Your goal —
Reproduce, word for word, every line from the one containing "You are a computer-use" down to the final line, both included. Omit the pictures from your answer.

── Record list

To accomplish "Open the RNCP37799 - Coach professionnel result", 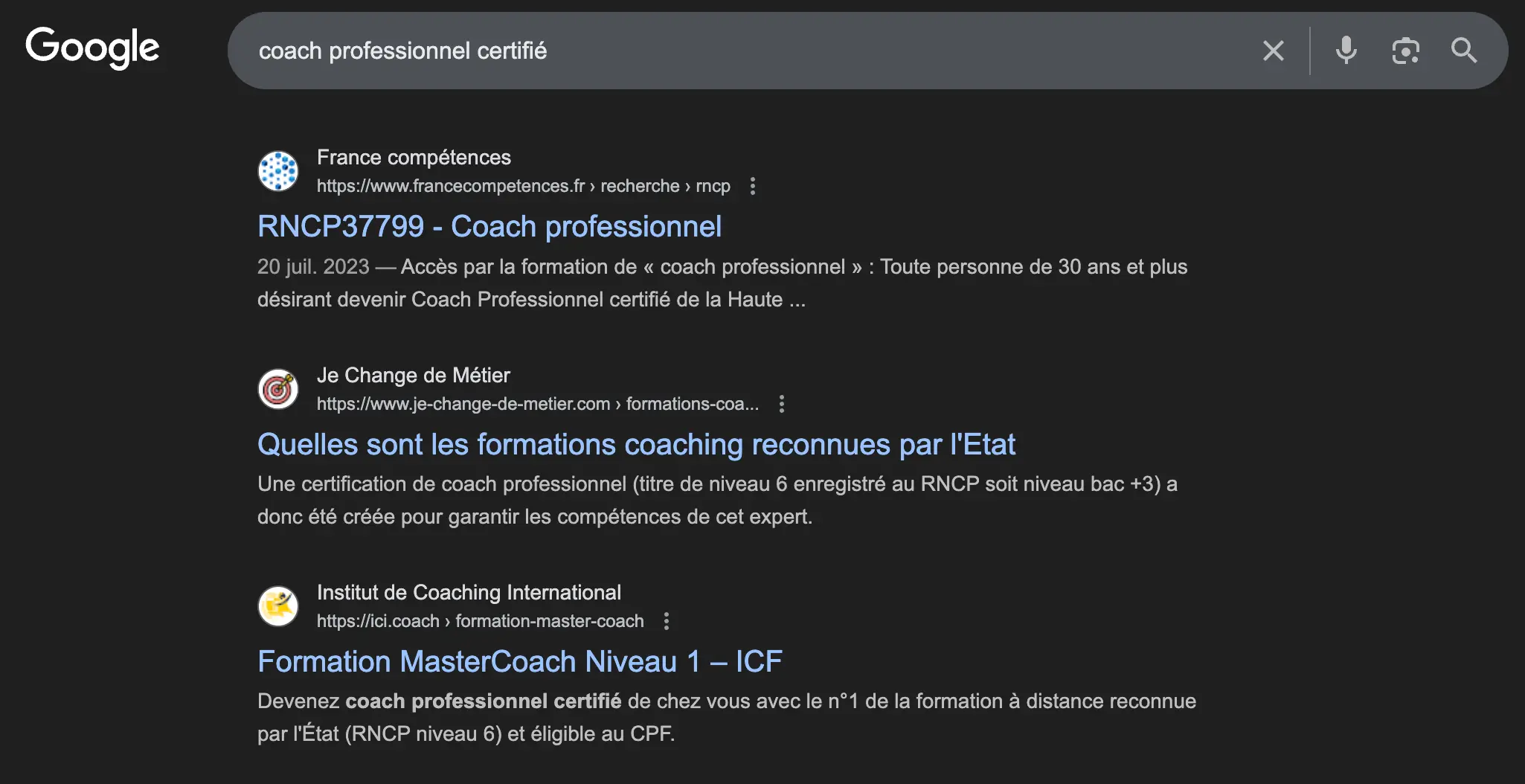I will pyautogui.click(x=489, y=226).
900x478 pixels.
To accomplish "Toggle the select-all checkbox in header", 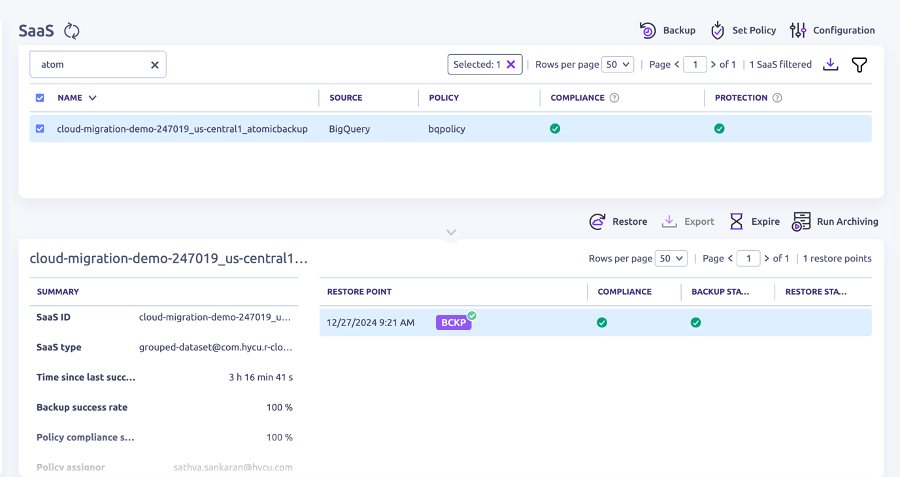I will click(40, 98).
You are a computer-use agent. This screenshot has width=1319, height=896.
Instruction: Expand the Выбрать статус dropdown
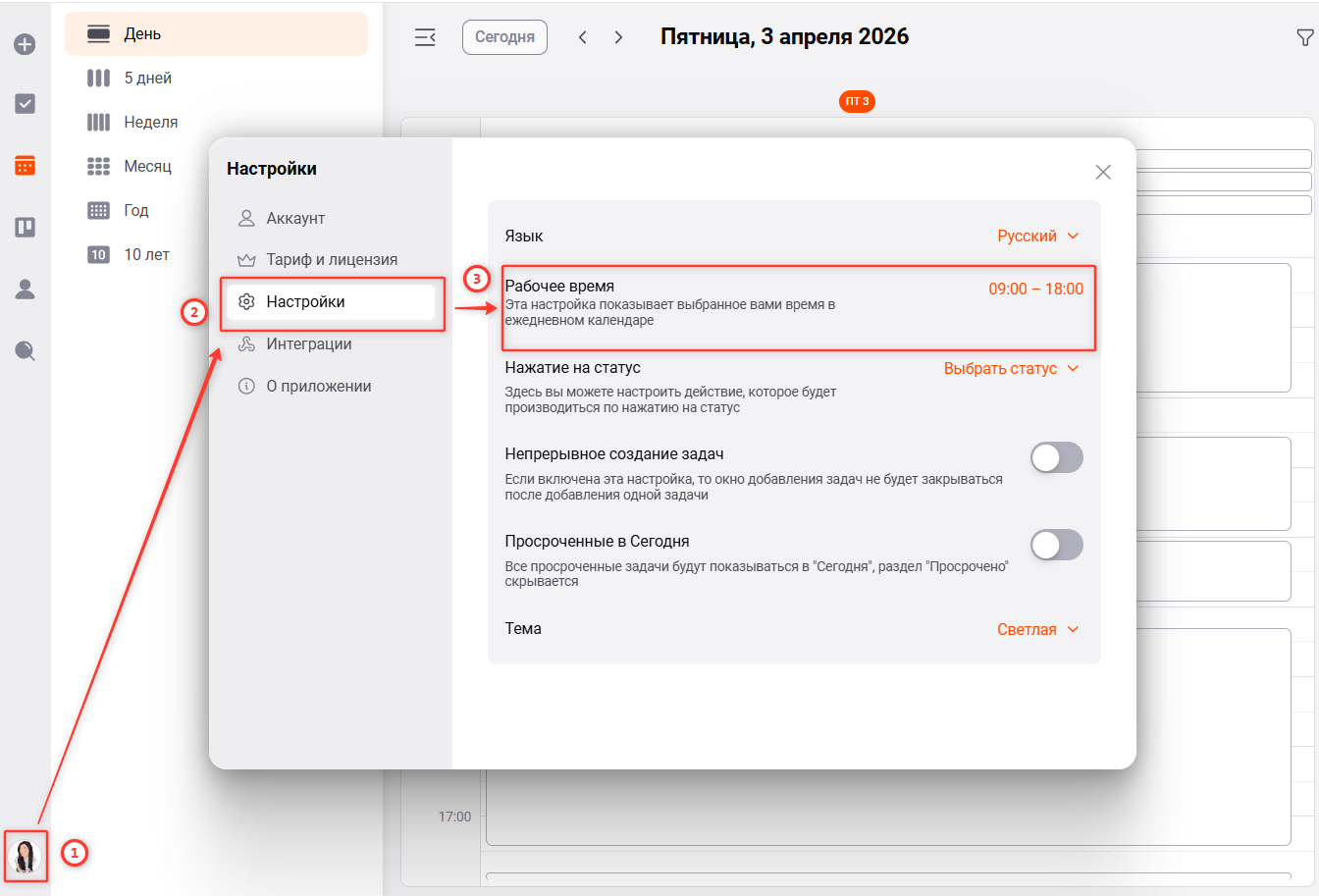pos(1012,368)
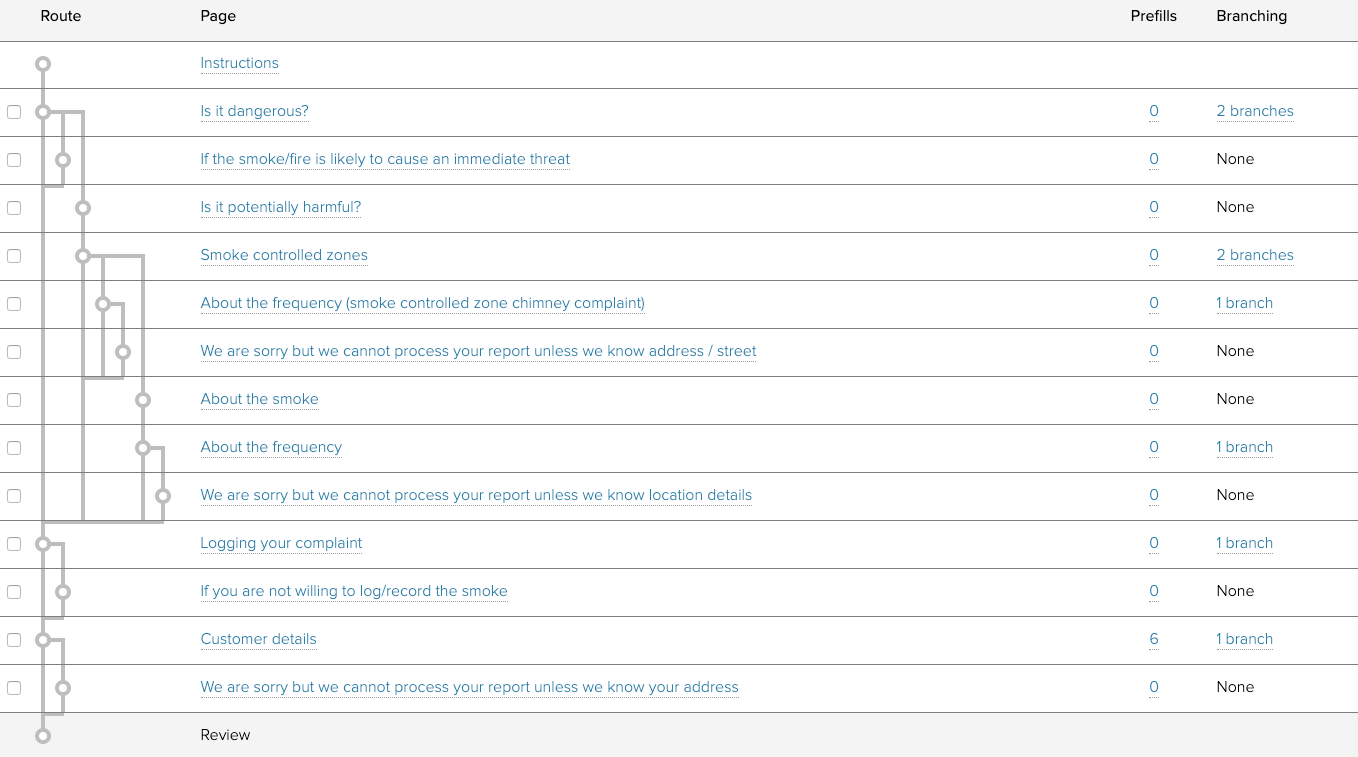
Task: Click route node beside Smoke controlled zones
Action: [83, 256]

────

Answer to this problem —
You are a computer-use agent. This screenshot has width=1319, height=896.
Instruction: Expand the Выбрать статус dropdown
pos(1012,368)
Task: Click route node beside Smoke controlled zones
Action: [83, 256]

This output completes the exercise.